• Task
Look below for the line that has "Tap the 83.5K Tweets count". Set down the lines from there through the line that has "The image size is (460, 367).", exactly as written.

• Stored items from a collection
- Opening Delimiter -
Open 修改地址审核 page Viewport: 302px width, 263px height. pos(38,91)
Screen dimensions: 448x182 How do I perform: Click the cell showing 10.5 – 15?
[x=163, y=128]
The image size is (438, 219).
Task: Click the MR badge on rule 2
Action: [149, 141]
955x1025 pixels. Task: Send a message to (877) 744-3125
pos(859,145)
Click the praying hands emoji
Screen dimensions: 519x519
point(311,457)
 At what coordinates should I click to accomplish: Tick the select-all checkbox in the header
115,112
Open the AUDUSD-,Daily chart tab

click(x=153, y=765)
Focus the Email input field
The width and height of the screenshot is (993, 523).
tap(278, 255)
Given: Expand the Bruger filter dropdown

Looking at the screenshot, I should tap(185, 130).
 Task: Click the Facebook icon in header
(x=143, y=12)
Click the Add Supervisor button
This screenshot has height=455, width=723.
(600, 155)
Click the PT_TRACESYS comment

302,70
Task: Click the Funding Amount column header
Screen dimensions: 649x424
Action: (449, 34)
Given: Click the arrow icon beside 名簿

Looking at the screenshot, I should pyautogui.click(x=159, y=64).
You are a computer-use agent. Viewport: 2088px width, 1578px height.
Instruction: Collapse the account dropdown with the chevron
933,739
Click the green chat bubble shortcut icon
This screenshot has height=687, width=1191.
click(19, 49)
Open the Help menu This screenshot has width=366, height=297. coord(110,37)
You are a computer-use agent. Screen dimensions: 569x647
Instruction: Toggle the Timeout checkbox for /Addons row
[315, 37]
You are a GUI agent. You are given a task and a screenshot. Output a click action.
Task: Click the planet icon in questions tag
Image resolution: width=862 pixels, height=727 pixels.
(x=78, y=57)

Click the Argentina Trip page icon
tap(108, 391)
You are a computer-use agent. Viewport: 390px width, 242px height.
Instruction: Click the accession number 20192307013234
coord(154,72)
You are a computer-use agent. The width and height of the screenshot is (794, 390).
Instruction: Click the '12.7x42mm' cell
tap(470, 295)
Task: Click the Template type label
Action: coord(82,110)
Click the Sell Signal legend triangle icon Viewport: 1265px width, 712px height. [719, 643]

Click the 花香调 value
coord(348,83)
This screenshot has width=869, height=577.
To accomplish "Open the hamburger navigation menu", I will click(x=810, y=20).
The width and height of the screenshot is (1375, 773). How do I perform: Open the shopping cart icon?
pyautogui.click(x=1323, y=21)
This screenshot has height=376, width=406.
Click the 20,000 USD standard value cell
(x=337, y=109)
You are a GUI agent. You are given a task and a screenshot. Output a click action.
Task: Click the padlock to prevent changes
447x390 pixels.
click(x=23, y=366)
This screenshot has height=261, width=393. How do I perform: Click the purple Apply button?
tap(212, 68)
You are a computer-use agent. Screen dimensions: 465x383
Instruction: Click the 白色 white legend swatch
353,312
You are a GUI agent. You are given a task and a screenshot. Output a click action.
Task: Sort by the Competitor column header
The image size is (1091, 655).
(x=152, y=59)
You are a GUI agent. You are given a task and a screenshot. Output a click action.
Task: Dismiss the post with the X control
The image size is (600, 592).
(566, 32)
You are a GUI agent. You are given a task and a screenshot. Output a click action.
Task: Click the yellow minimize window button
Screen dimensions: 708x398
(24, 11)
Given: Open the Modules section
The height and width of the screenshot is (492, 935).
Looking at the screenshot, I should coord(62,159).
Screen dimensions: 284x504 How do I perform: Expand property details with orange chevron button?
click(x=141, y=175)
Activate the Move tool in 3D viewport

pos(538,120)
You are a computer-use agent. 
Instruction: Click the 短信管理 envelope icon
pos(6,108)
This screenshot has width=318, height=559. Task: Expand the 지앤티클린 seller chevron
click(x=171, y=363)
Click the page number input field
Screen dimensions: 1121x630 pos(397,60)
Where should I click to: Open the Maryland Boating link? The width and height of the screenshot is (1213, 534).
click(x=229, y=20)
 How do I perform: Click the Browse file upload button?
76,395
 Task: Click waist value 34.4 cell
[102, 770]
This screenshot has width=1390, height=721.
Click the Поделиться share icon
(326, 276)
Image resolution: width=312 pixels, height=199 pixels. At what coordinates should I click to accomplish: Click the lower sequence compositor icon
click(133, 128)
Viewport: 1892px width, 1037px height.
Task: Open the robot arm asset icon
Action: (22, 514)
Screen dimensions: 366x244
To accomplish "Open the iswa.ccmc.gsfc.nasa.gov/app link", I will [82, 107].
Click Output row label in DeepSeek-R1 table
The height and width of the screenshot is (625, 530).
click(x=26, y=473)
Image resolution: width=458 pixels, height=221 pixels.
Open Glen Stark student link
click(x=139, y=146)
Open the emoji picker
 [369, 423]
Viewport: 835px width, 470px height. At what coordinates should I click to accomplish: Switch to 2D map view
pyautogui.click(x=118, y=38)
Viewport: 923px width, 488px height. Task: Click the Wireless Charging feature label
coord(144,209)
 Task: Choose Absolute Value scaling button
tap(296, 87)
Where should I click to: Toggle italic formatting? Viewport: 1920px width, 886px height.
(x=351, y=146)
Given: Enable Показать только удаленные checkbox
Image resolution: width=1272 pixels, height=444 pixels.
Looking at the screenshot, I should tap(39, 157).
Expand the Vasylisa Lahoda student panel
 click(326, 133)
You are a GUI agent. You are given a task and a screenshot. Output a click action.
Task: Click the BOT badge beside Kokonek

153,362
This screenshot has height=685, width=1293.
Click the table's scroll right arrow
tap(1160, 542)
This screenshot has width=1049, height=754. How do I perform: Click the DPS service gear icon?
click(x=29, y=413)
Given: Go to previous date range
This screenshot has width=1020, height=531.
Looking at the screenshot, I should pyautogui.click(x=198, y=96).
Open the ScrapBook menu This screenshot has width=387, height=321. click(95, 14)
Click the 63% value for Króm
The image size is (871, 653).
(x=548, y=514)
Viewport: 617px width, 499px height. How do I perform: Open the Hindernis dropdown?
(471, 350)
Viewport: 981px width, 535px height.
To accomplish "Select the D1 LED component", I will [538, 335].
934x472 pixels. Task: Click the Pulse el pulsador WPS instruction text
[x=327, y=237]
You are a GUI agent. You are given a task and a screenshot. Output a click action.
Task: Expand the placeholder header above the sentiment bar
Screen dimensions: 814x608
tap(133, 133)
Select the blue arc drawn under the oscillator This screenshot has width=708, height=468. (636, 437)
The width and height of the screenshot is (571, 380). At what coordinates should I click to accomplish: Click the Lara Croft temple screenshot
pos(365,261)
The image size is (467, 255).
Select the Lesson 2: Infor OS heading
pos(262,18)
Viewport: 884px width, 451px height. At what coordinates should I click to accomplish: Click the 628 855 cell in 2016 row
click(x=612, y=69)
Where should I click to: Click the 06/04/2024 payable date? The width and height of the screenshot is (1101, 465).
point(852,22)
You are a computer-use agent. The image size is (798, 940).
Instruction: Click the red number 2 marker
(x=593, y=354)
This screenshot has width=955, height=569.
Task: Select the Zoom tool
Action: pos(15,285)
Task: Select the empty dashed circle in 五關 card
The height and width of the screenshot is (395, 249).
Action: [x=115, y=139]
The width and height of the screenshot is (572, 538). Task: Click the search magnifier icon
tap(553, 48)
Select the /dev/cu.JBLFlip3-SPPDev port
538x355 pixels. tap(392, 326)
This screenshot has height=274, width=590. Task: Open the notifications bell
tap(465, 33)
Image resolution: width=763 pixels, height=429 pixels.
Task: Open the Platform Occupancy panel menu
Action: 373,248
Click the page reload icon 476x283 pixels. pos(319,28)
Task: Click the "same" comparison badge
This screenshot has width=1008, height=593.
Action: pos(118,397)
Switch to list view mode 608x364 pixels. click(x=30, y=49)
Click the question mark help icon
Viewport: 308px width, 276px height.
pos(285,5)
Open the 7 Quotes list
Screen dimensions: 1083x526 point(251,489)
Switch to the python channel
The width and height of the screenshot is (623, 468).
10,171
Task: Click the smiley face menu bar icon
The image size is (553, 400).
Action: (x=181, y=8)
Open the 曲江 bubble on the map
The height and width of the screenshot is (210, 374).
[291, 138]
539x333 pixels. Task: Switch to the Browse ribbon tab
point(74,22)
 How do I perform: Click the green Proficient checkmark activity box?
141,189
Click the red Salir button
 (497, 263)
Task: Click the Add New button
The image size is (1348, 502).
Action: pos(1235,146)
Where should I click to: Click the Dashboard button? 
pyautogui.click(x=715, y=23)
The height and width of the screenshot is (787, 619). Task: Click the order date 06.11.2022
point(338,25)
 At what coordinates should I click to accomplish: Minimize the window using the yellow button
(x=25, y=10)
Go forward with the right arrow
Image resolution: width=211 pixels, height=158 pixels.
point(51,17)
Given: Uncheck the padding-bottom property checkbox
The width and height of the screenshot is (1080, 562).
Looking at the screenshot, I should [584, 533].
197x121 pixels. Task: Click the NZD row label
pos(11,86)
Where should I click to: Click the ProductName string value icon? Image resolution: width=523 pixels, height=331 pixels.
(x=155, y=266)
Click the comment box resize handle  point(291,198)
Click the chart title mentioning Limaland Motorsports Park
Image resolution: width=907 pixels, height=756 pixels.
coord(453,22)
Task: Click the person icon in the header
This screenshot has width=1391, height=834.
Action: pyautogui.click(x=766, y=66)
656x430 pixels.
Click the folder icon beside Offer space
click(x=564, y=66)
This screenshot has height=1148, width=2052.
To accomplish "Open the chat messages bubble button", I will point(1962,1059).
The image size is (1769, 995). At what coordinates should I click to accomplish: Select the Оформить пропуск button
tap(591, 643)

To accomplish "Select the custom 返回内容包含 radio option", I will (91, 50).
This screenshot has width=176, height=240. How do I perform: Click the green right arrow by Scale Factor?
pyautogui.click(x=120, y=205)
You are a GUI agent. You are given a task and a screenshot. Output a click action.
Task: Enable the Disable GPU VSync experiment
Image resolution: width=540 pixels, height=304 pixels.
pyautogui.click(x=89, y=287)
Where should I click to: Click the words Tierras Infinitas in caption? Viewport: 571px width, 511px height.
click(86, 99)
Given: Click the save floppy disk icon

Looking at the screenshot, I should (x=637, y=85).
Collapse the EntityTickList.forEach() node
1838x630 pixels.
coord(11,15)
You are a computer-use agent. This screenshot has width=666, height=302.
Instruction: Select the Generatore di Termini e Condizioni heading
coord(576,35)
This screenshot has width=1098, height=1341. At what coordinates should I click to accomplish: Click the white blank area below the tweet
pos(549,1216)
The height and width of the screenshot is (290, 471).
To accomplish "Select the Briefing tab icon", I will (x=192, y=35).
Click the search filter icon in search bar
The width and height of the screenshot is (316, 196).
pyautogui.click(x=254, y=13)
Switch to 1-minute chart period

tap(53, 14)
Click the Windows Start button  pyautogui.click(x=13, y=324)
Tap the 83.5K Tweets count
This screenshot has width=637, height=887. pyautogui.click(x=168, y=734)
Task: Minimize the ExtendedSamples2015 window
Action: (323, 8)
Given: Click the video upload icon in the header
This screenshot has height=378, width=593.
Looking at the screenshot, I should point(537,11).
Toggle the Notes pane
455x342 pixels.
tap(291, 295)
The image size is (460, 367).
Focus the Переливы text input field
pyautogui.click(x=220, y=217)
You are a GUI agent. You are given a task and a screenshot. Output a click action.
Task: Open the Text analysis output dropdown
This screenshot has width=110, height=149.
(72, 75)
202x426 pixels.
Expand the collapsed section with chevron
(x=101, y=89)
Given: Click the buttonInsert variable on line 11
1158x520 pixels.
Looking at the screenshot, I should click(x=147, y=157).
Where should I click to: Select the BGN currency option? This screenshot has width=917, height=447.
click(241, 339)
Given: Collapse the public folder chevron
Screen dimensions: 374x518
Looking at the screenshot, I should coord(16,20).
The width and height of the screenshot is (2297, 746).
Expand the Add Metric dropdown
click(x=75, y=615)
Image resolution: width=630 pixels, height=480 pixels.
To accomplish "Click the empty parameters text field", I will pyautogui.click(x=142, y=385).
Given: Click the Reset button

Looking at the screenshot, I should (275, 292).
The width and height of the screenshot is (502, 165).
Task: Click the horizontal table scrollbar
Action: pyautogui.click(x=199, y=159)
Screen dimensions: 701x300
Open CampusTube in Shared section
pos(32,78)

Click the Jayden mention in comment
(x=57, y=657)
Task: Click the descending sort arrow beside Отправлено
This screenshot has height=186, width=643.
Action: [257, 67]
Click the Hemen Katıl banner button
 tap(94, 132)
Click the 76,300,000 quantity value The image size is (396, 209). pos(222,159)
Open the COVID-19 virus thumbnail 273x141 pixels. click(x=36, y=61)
- Closing Delimiter -
• Your solution
Tap the 83.5K Tweets count
This screenshot has width=637, height=887. pyautogui.click(x=168, y=734)
Task: Minimize the ExtendedSamples2015 window
Action: (323, 8)
Given: Click the video upload icon in the header
This screenshot has height=378, width=593.
Looking at the screenshot, I should point(537,11).
Toggle the Notes pane
455x342 pixels.
tap(291, 295)
The image size is (460, 367).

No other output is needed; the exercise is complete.